Annual passenger numbers and aircraft statistics
| Year | Passengers handled | Passenger % change | Cargo (tonnes) | Cargo % change | Aircraft movements | Aircraft % change |
| 2006 | 1,476,687 | Steady | 6,003 | Steady | 15,457 | Steady |
| 2007 | 1,659,205 | +12.4 | 7,364 | +22.7 | 16,899 | +9.3 |
| 2008 | 1,611,206 | −2.9 | 9,216 | +25.1 | 8,735 | −48.3 |
| 2009 | 1,810,822 | +12.4 | 8,121 | −11.9 | 15,380 | +76.1 |
| 2010 | 2,106,146 | +16.3 | 9,790 | +20.6 | 16,484 | +7.2 |
| 2011 | 2,597,433 | +23.3 | 11,965 | +22.2 | 19,576 | +18.8 |
| 2012 | 2,902,749 | +11.8 | 13,584 | +13.5 | 20,644 | +5.5 |
| 2013 | 3,032,629 | +4.5 | 14,298 | +5.3 | 22,288 | +8.0 |
| 2014 | 3,130,688 | +3.2 | 15,067 | +5.4 | 23,300 | +4.5 |
| 2015 | 3,384,464 | +8.1 | 14,408 | −4.4 | 26,586 | +14.1 |
| 2016 | 3,899,018 | +15.2 | 15,015 | +4.2 | 33,852 | +27.3 |
| 2017 | 4,623,696 | +18.6 | 16,705 | +11.3 | 41,755 | +23.3 |
| 2018 | 5,167,436 | +11.8 | 19,745 | +18.2 | 45,559 | +9.1 |
| 2019 | 4,019,815 | −22.2 | 14,049 | −28.8 | 37,254 | −18.2 |
| 2020 | 1,445,328 | −64.0 | 6,287 | −55.2 | 17,670 | −52.6 |
| 2021 | 1,033,195 | −38.5 | 5,687 | −9.5 | 11,160 | −36.8 |
| 2022 | 2,063,260 | +99.7 | 5,297 | −6.9 | 17,373 | +55.7 |
| 2023 | 2,765,010 | +34.0 | 5,093 | −3.9 | 19,463 | +12.0 |
| 2024 | 2,858,042 | +3.4 | 7,234 | +42.0 | 19,094 | −1.9 |
^{Source: DGCA, BPS}

== Ground transportation ==

=== Bus ===
DAMRI intercity buses operate from the airport, providing connections to various cities in South Sumatra, including Baturaja, Prabumulih, and Muara Enim.

=== Taxi ===
Various taxi services are available at Sultan Mahmud Badaruddin II International Airport to transport passengers to destinations in Palembang and nearby cities. Official airport taxi operators include Balido Taxi, Blue Bird, Primkopau Taxi, and Starcab Taxi. The initial fare (flag fall) is Rp 7,000, with an additional charge of Rp 5,000 per kilometer. These taxi services operate 24 hours a day. In addition, passengers can also opt for ride-hailing services such as Grab and Gojek. Fares for these online taxis vary depending on the travel distance.

=== Rail ===
Anticipating traffic congestion during the period of 2018 Asian Games, the local government built the Palembang Light Rail Transit, which connects the airport to Jakabaring Sport City. Only some of the stations were opened in time for the games. The remaining stations opened on 18 October 2017. It is the first practical modern light rapid system to operate in Indonesia.

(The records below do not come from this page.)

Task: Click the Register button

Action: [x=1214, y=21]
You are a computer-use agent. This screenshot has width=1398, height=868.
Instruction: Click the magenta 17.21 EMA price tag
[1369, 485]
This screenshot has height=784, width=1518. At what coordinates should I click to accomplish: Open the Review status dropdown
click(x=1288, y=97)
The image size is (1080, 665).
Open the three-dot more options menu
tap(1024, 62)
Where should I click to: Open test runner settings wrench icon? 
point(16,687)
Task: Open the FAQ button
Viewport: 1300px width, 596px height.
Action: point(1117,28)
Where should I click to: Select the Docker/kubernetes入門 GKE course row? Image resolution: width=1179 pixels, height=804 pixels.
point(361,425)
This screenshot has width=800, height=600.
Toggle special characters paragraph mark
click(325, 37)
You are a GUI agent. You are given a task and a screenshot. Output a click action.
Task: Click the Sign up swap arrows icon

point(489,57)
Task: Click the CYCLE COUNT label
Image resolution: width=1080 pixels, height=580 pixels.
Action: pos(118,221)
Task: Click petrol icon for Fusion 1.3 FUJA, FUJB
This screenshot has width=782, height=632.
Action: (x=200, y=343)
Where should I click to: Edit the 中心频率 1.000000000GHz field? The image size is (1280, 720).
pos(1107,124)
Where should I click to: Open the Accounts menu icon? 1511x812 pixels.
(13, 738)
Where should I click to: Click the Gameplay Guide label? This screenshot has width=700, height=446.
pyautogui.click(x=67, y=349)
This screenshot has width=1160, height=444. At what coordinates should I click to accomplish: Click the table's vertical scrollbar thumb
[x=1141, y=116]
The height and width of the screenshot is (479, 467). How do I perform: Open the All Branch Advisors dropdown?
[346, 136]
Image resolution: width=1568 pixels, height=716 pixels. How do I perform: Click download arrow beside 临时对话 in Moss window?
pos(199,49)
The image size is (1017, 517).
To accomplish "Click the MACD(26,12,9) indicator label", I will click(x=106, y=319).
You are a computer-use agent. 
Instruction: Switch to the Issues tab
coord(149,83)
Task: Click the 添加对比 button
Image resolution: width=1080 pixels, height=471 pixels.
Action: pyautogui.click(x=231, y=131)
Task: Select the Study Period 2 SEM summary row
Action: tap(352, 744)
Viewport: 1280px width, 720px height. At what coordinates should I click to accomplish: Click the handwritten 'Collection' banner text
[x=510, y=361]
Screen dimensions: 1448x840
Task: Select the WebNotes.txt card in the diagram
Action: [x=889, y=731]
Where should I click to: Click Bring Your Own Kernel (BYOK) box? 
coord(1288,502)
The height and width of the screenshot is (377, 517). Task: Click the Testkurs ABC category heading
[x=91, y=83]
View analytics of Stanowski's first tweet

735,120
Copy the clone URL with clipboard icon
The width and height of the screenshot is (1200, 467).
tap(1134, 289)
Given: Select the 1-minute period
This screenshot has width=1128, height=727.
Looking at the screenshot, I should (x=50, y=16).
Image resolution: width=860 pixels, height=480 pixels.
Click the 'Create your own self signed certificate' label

The Sultan Mahmud Badaruddin II International Airport LRT station serves the airport, which is connected to the airport terminal by a skybridfe. The LRT's fare separates passengers who ride to and from the airport and those who do not, with the former paying a higher fare of Rp 10,000 while the latter pay Rp 5,000.

== Accidents and incidents ==
- October 6, 1937 - The KLM Douglas DC-3, named "Specht" with registration PH-ALS from Palembang to Singapore, crashed immediately after takeoff at Palembang Airport, Netherlands East Indies. Three crew members and one passenger died. The co-pilot and seven passengers survived. A connecting rod in the No. 1 engine had failed, causing a fuel-fed fire. The pilot cut the fuel flow to the engine, but the aircraft was unable to gain height on one engine, leading to its crash.
- On September 24, 1975, Garuda Indonesia Flight 150 crashed on approach to Talang Betutu Airport. The accident, which was attributed to poor weather and fog, killed 25 of the 61 passengers and one person on the ground.